▶

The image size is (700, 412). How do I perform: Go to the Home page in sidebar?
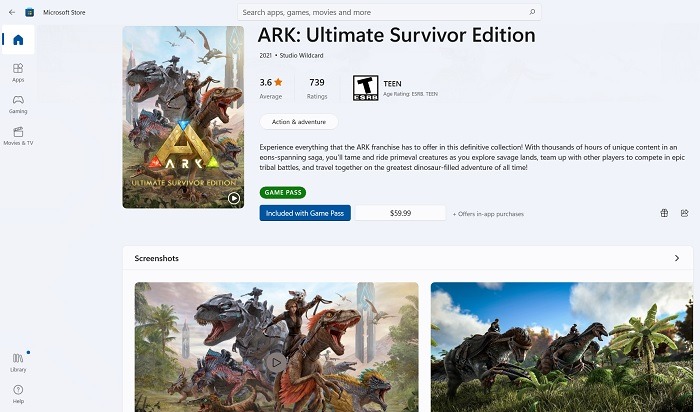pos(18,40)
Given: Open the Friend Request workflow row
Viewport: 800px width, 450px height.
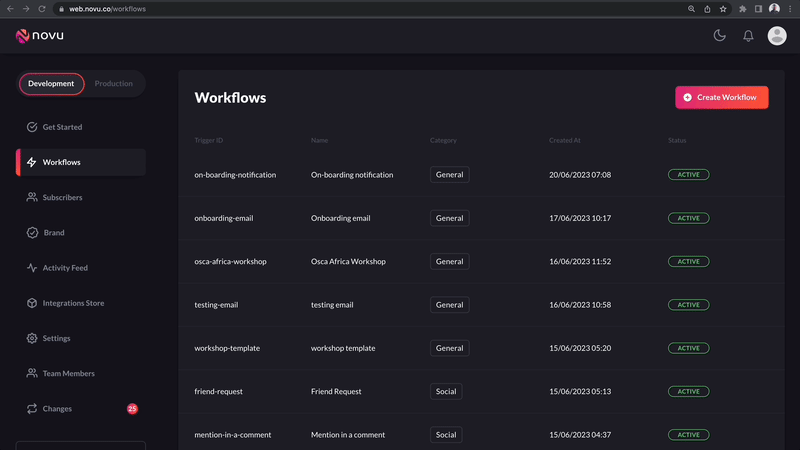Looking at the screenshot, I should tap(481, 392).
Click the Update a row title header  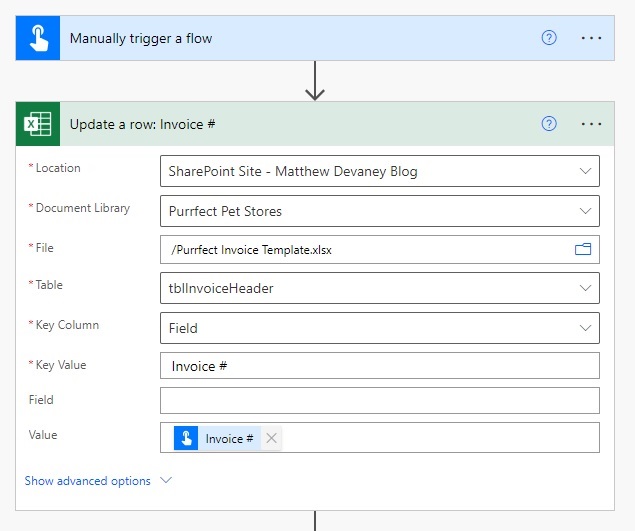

◀

ACTIVITY — Exactly the lines from the line that contains "Given: Open the Friend Request workflow row" through the last line above, and no other lines, must be output, with pictures excluded.

RESULT OF THE TASK —
Given: Open the Friend Request workflow row
Viewport: 800px width, 450px height.
Looking at the screenshot, I should tap(481, 392).
Click the Update a row title header  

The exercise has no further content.